Frequently Asked Questions

Does sermorelin need to be refrigerated?

Lyophilized (freeze-dried) sermorelin is stable at room temperature, but most compounding pharmacies ship it refrigerated for maximum stability. After reconstitution with bacteriostatic water, reconstituted sermorelin should be refrigerated at 2-8°C and used within 30 days. Do not freeze reconstituted product. Keep away from light.

Can women use sermorelin?

Yes. The GH axis physiology is similar in men and women and sermorelin has been studied in both. Women naturally have higher GH pulse frequency and somewhat higher baseline IGF-1 than age-matched men, so optimal doses may be slightly lower. Women with perimenopause-related GH axis decline are a common population in compounding clinic protocols. See our peptides for women guide for a broader overview.

How long before sermorelin shows results?

Sleep quality improvements are typically the first sign, often appearing within 2-4 weeks. Body composition changes take longer -- most researchers report noticeable lean mass and fat loss changes at 3-4 months. IGF-1 elevation on labs typically becomes measurable at the 6-8 week mark. Skin and hair changes, if they occur, are a 4-6 month outcome.

What time of day should sermorelin be injected?

Bedtime is the near-universal recommendation for single-injection protocols.

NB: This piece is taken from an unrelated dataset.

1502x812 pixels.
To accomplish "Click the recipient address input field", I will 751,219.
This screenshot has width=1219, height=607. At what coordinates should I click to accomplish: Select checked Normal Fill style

The rationale is that the largest natural GH pulse occurs during the first slow-wave sleep cycle, and sermorelin amplifies this existing pulse. A pre-sleep injection times the peak GHRH signal to coincide with the body's existing GH release trigger. Food should be avoided for 2 hours before the injection to prevent insulin-mediated GH blunting.

Is sermorelin legal?

Sermorelin's regulatory status varies by country. In the United States, it exists in a compounding pharmacy gray zone: it is not FDA-approved for adult use but has been compounded by licensed pharmacies under 503A regulations. As of 2025-2026, FDA has placed some GHRH analogs on the "difficult to compound" list, which affects availability through certain channels. Researchers should verify current regulatory status in their jurisdiction before sourcing.